2. There is free food.

3. It was close by in downtown.

4. I can do the job.  I have done the job and it was like the Soup place.

Cons: None.

My opinion: I would work there if I got hired.  A week later, I even called them to see if they made a decision yet.

Jan. 15, 2018 Daycare job interview: It was for a cook position.


1. It was kind of far.  It was 2 buses to get there, but they come often.

2. The hours were alright with it being 3 days and it was in daytime.

3. I can do the job by making snacks for these kids.


1. When I got there, it was so loud with all these kids.  I remember talking to this taxi driver and he said he used to be a school bus driver and quit because it was too much of "a headache."

My opinion: If I got hired, I would work there.  However, I really didn't want to work there.  She said they were going to hire fast and call the next day if I got hired.  I'm glad I didn't get hired.

I can handle kids at my restaurant, because the parents are there watching them.  It gets loud in the morning, but in the afternoon, not a lot of kids come.

Jan. 16, 2018 Fruit Place job interview: I worked there before in Dec. 2011 for a temp holiday job.  I didn't really like it at that time.


1. It was close by.

2. The pay was average.

3. I can do the job, and I have.

Cons: None.

My opinion: When I got there, the boss S was there and we recognized each other though we haven't seen each other in years. They are hiring 1 or 2 people for each location.  It was temp, but maybe a few permanent positions available.  I would work there if I got hired.
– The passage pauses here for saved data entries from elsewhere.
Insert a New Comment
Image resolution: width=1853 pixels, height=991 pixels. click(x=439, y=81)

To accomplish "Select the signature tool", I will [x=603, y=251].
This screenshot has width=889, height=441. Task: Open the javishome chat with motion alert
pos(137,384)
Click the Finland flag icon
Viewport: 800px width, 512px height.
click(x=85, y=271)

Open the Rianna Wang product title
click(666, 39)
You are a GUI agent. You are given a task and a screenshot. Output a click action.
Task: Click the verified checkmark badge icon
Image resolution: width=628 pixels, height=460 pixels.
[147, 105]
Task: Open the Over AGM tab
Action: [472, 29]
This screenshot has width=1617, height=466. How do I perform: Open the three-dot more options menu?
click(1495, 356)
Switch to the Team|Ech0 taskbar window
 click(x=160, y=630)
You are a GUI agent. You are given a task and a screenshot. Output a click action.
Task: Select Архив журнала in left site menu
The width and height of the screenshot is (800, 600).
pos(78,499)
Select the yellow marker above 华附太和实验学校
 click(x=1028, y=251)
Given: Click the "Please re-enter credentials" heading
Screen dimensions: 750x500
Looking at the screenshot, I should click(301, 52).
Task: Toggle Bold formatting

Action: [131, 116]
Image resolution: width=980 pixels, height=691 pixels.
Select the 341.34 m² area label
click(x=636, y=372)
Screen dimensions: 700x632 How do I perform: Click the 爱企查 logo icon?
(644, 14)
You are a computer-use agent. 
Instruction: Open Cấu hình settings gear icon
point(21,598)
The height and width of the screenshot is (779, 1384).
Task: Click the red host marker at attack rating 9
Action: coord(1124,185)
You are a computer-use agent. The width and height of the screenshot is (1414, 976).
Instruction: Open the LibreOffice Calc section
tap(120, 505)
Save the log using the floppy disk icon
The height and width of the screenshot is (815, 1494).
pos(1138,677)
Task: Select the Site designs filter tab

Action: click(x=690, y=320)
Job: In the morning, my boss called me to ask if I can come in a cover for a few hours in another department.  I did.  Fortunately, the worker W came later and helped me when I needed to use the computer.

Jan. 18, 2018 Law firm job interview: I went to this one last week.


1. It was in downtown.

2. It paid well with benefits.

3. I can do the job with mainly phones and switchboard.


1. It may seem kind of hard with lots of work.  Opening files and closing them like scanning, saving, shredding.

My opinion: I would work there if I got hired.  I got to give the company points that he called me last night to say I didn't get hired.  They hired someone with more receptionist experience.

Eye clinic: I did this job interview last week.  It was the one that lasted 3 min.


1. It was part-time.  8am-4:30pm, 2-3 days a week.

2. It paid well with benefits.

3. It was 1 bus to get there.

4. I can do the job with answering phones, making appointments and confirming appointments.

Cons: None.

My opinion: The interview was average.  I got there at 8am because it was to start at 8:10am.  It started at 8:30am.  I read in the waiting room.

The highlight of the week: I went to the staff Christmas party.  The buffet was really good with the roast beef, mashed potatoes, salmon, naan bread, and butter chicken.  I also had Ceaser salad.

Hart Denton: The best part of the week was I found this actor who plays Chic, Betty's long lost brother on Riverdale,  His character is dark.

Jan. 20, 2018: I did 5 job interviews in 5 days.  One Mon-Fri.